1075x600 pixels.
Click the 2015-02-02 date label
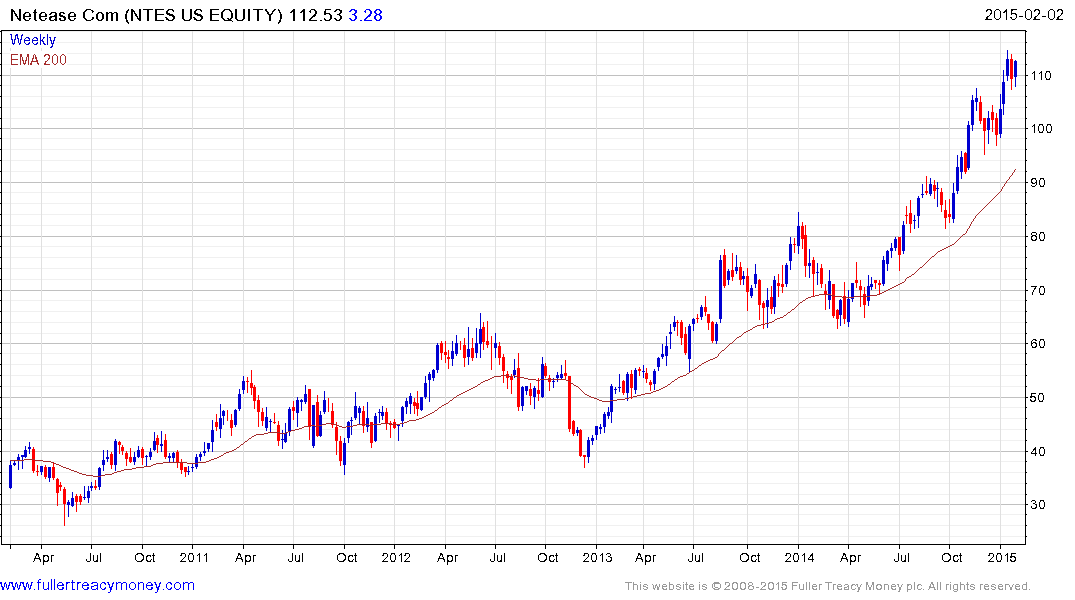pos(1024,14)
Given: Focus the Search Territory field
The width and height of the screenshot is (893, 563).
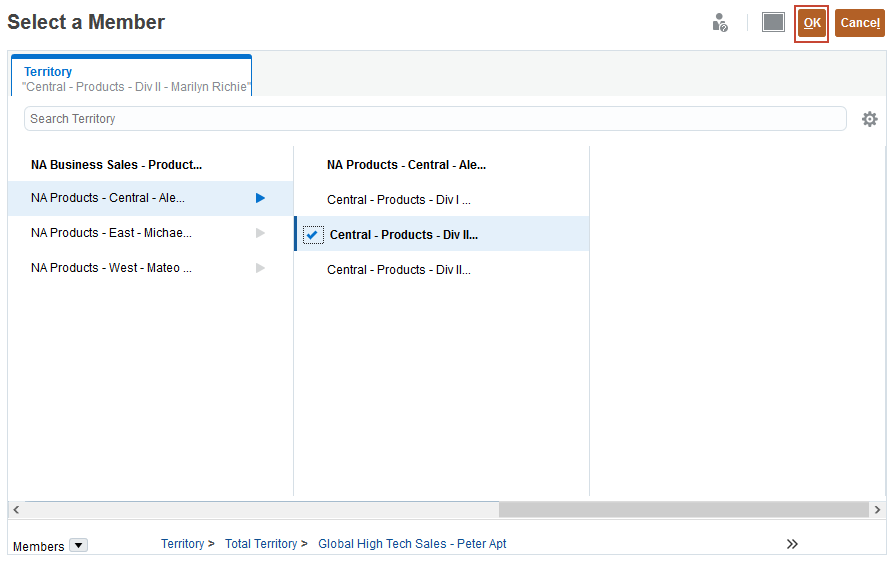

Required work:
What is needed is an exact output of the records above, with every picture left out.

Response below:
1075x600 pixels.
Click the 2015-02-02 date label
pos(1024,14)
Given: Focus the Search Territory field
The width and height of the screenshot is (893, 563).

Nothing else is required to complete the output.